И он, сам над собой горько усмехаясь, поднял воспаленные, ожидающие глаза к прекрасному лику и ждал: вот еще одно мгновение, она шевельнется, опустит к нему свой взор и озарит его с пьедестала улыбкой. И начнется такая сказка, какой еще не знала земля… Но — неподвижна была Афродита-Дрозис, молчала свежая, серебряная лунная ночь, и все, что на земле было, это только эта нестерпимая, рвущая душу боль… «А тогда, — вдруг прошептал он запекшимися губами, — убить и эту, и ту…» И, едва выговорив эти кровавые слова, он уже знал, что никогда этого не будет, ибо мучиться у ее ног это уже блаженство, которое он не отдаст за всю радость Елисейских Полей. Эта кровь и желчь сердца и есть жертва его ей, прекрасной и страшной… «Нет!.. — вдруг неожиданно вихрем пронеслось над его душой. — Софисты правы: никаких богов нет… Это — сказки людей…» Но тогда еще пустее становится земля и еще непонятнее жизнь, в которой, как смертельная рана, зияет эта черная дыра отрицания на том месте, где раньше сияли боги, хотя бы и выдуманные…

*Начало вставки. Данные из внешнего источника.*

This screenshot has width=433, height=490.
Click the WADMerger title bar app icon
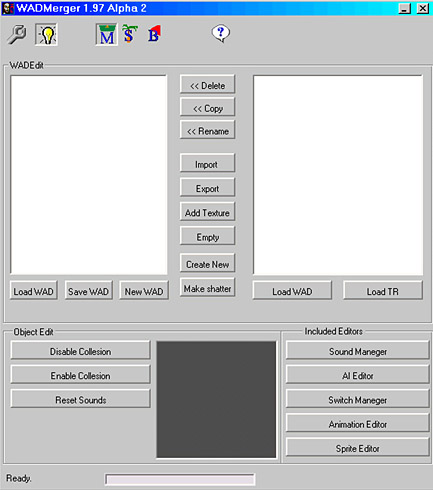pyautogui.click(x=8, y=8)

Мир жалко завалился. Прекрасный Акрополь с прекрасными храмами превращался в груду развалин, в которых живут только совы да ящерицы. Жизнь становилась холодной, как могила, и пустой, как море в бурные дни, когда кончаются «надежные месяцы» мореходов. И прижавшись горячим лбом к холодной статуе, Фидиас старался только об одном: не думать, не думать, не думать… Нет в жизни ничего достоверного, и все эти так называемые мудрецы наивны, как ребенок…

Вдали опять послышались пьяные крики веселых гуляк и опять Фидиасу почудилось, что он различает красивый голос и заразительный смех молодого повесы Алкивиада. «Вот этот не философствует и не мучается…» — подумалось ему.

вернуться

6

По описанию читатель, вероятно, сразу узнает Афродиту Милосскую. Кто и когда создал ее, неизвестно. Может быть, маленький анахронизм тут и есть, — есть предположения, что она создана несколько, может быть, на полстолетия позднее, — но автор сознательно пошел на этот анахронизм, только чтобы говорить о Ней, этом изумляющем чуде.